### [How to complete this task]
Answer these questions from the blog post below.
(a) Who is the new head of Hotchkiss School?
(b) At which school is Copeland now a volunteer fundraiser?
(c) What is the name of that school's newsletter?

*** Quoted passage Section Begins ***

Yikes, Winsor’s Back!
February 15, 2008 on 8:25 pm | In Education, Local, Main |
Just got back from interviewing Malcolm McKenzie, the new head of Hotchkiss School. He’s a very impressive (yet down-to-earth) “global educator.” We’ll have a profile on Malcolm in the LJ either this coming Thursday or next.
Speaking of independent schools (lame transition?), I couldn’t help notice that an old controversy from the 80s and 90s here in Lakeville resurfaced in yesterday’s Boston Globe.
It seems that Winsor Copeland, one of the teachers implicated in a child sex scandal at Indian Mountain School, has resurfaced in a U.S. setting where he could have contact with children. [the photo at top left is not of Copeland but of a model]
Copeland is now a “volunteer” fundraiser at his middle school alma mater, Pine Cobble School in Williamstown, Mass. But Globe columnist Kevin Cullen paints a picture of a school that is not being candid about Copeland’s role there. It doesn’t pass the smell test. Is he spend his time licking envelopes, or is Copeland, as a Pine Cobble newsletter suggests, doing something more? From Cullen’s column:
The fall 2007 issue of “The Cobblestone,” the Pine Cobble School’s newsletter, paints a considerably different picture. In it, there is an article entitled “Winsor Copeland, Master Teacher of Math, French and Life’s Lessons.”

*** Quoted passage Section Ends ***
*** Data shown Section Begins ***

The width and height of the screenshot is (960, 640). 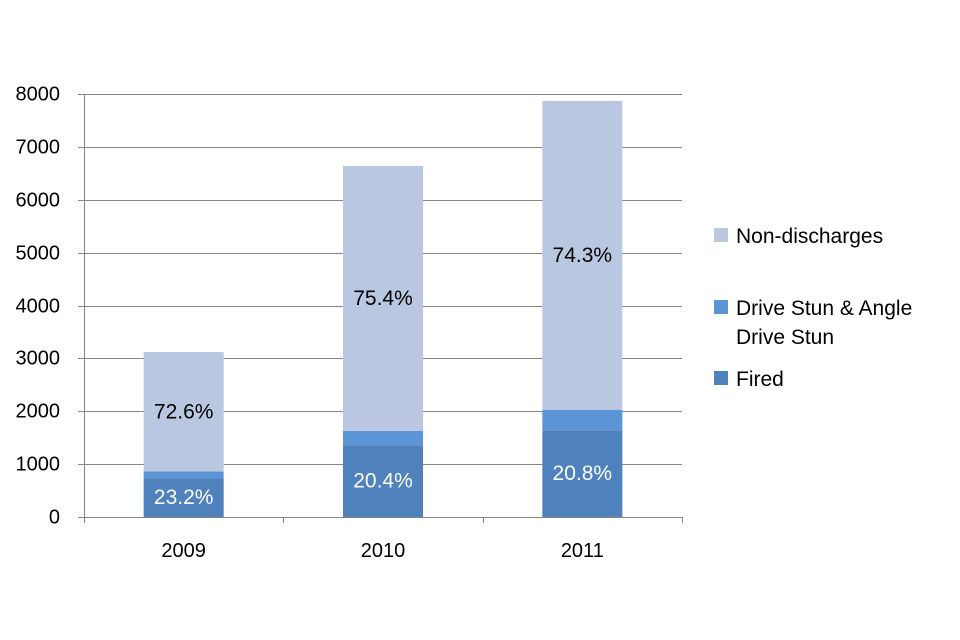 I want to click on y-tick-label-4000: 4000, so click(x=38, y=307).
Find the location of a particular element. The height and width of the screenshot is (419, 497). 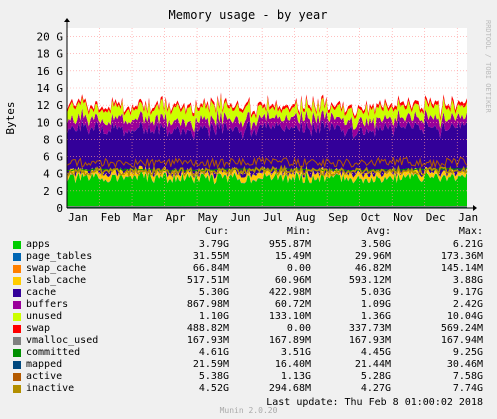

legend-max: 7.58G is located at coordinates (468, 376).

*** Data shown Section Ends ***

### [The answer]
(a) Malcolm McKenzie
(b) Pine Cobble School in Williamstown, Mass.
(c) "The Cobblestone"